Haymarket Massacre

In October 1884, a convention was held by the Federation of Organized Trades and Labor Unions in United States of America to announce  May 1, 1886, as the date by which the eight-hour work day would become standard. So when the chosen day approached thousands of people in Chicago began demonstrations for this motto with the slogan ‘Eight hours for work, eight hours for rest, eight hours for what we will‘. So a general strike was observed in whole of USA to support this cause.

Haymarket Massacre

But May 4, 1886, was a bloody day for Chicago where a deathly incident occurred at Chicago’s Haymarket Square. A clash between police and demonstrators took place when in a rally an unknown person threw a bomb on the protestors. Resultantly the police guards opened gunfire and eight policemen and several civilians were killed in this clash.  The legal proceedings were followed and consequently four anarchists were convicted , and one of them committed suicide in prison. But the throwing of the bomb was never proved by the prosecution on the accused.

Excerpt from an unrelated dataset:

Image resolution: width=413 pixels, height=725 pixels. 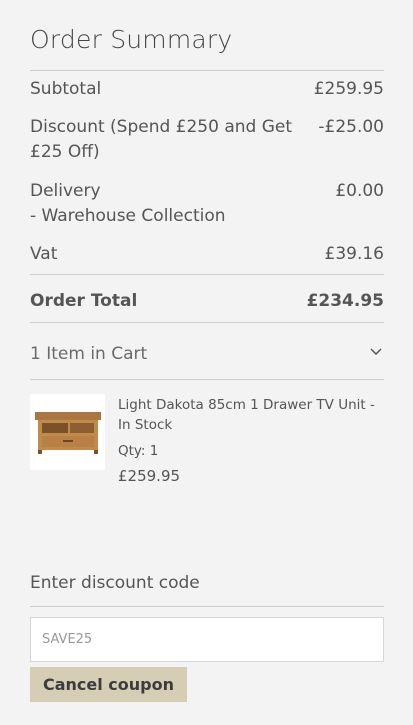 I want to click on tv-unit-thumbnail-icon, so click(x=68, y=433). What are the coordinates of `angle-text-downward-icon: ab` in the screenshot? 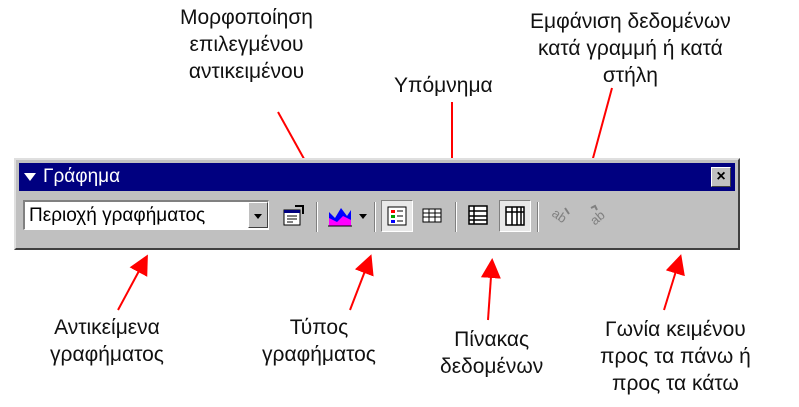 It's located at (560, 216).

The Haymarket incident is a very important in international labor history as it is deemed to be  the origin of international May Day. Because after this in 1889, the International Labor Congress in Paris suggested May 1 as international Labor Day. On the chosen day all the workers marched for their rights especially for eight working hours during the day and to memorialize the ‘Martyrs of Chicago’. This struggle faced many harsh moments after this as many riots and demonstrations were conducted time to time. But it actually founded the realization of the labor rights and since then the International Labor day became a worldwide public holiday to commemorate the sacrifices of the labor class for their rights.

Haymarket Memorial Statue

On March 25, 1992 the site of the Haymarket incident was declared for the historic Chicago Landmark and  it is now listed as the National Historic Landmark  in the National Register of Historic Places . This Haymarket Martyrs’ Monument in Waldheim Cemetery, Chicago is now a large monument in Waldheim cemetery which serves as a memorial to the four anarchists who were executed for their role in the Haymarket riot.